UN adopts first global artificial intelligence resolution

The United Nations General Assembly on Thursday unanimously adopted the first global resolution on artificial intelligence that encourages countries to protect human rights, protect personal data and monitor AI for risks.

The non-binding resolution proposed by the United States and co-sponsored by China and more than 120 other countries also advocates strengthening privacy policies.

Linda Thomas-Greenfield, US Ambassador to the United Nations, said, “Today, all 193 members of the United Nations General Assembly, with one voice and together, have decided to rule artificial intelligence rather than letting it rule us.”

The resolution is the latest in a series of initiatives by governments around the world to shape the development of AI – some of which have substance – amid fears that it could be used to disrupt democratic processes, turbocharge fraud or lead to other harms. Beach can lead to dramatic job losses. ,

The measure states, “The inappropriate or malicious design, development, deployment, and use of artificial intelligence systems…creates risks that…could undermine the protection, promotion, and enjoyment of human rights and fundamental freedoms.” In November, the US, UK and more than a dozen other countries Unveiled The first detailed international agreement on how to keep artificial intelligence safe from rogue actors is pushing companies to build AI systems that are “secure by design.”
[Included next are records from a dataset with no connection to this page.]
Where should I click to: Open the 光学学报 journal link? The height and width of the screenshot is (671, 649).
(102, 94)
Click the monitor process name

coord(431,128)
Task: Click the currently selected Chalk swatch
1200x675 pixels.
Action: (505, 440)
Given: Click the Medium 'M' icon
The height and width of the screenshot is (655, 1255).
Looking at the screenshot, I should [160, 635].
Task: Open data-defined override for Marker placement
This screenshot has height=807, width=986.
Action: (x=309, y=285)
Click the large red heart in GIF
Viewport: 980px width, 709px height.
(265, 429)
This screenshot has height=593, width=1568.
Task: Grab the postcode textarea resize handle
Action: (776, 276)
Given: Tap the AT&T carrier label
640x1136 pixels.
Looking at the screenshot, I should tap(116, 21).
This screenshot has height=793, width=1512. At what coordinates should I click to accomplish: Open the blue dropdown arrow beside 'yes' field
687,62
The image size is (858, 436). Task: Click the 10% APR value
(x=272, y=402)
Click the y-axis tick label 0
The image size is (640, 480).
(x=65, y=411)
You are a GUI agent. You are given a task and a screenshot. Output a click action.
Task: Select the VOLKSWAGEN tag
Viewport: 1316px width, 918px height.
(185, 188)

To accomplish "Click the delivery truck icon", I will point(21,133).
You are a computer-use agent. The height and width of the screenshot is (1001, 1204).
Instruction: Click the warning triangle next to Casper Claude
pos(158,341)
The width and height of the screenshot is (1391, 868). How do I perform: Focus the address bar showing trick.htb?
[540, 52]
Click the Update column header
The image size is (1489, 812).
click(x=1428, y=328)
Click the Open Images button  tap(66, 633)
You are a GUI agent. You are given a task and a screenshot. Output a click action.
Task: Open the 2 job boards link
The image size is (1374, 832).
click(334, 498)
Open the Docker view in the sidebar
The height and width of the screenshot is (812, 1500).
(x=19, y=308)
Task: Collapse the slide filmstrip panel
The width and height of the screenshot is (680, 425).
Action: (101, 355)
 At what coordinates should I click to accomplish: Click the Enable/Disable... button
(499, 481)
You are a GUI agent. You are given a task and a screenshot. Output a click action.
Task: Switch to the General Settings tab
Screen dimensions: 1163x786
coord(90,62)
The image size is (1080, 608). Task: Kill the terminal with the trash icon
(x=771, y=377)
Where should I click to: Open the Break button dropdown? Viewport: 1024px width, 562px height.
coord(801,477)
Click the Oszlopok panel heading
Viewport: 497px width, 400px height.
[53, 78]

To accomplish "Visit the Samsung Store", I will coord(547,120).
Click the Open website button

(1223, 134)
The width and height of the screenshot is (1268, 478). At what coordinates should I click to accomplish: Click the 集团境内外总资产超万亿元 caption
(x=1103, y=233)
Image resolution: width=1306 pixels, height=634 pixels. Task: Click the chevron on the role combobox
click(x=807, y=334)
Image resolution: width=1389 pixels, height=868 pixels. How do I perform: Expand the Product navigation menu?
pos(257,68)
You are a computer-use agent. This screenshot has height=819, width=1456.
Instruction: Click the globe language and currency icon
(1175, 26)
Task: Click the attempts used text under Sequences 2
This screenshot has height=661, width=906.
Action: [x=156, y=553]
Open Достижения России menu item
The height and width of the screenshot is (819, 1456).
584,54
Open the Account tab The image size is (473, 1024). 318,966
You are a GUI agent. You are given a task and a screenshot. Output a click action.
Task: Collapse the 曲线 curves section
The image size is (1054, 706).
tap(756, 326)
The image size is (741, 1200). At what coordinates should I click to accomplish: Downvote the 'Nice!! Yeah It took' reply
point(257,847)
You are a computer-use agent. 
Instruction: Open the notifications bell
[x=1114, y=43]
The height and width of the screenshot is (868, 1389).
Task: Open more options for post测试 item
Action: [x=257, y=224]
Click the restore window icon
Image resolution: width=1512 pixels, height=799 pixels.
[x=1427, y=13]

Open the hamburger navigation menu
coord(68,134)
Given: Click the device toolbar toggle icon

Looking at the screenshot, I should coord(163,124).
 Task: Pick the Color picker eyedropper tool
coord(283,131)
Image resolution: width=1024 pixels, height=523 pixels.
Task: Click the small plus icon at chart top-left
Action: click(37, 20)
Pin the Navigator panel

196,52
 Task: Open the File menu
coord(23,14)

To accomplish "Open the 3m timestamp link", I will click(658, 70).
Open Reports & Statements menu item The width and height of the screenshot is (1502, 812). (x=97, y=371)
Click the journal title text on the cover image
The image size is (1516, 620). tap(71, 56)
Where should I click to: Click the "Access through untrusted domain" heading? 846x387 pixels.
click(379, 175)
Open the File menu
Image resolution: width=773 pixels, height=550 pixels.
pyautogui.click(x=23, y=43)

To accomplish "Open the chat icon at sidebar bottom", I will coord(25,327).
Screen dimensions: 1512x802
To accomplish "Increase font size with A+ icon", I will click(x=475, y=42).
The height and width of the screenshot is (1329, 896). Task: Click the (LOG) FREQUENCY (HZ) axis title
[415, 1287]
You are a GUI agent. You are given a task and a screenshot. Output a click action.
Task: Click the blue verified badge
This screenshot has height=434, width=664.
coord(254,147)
Europe is ahead of the United States with EU lawmakers Adoption of a provisional agreement To oversee the technology this month. The Biden administration has been pressing lawmakers for AI regulation, but a polarized US Congress has made little progress.

Meanwhile, the White House sought to reduce Strengthening national security with a new executive order in October on the risks AI poses to consumers, workers, and minorities.

US national security adviser Jake Sullivan said the solution took about four months to negotiate, but it gave the world “a foundational set of principles to guide the next steps in the development and use of AI.”

Asked Wednesday whether negotiators faced resistance from Russia or China, senior administration officials said there were “pretty heated talks” but that the administration actively engaged with countries with which it had separate issues. There are thoughts.

Like governments around the world, Chinese and Russian officials are also eagerly exploring the use of AI tools for various purposes. Last month, Microsoft said this Hackers from both the countries were caught using Microsoft-backed OpenAI software to hone their spying skills.

In response to Microsoft’s report, China said it opposed the baseless allegations, while Russia did not respond to a request for comment.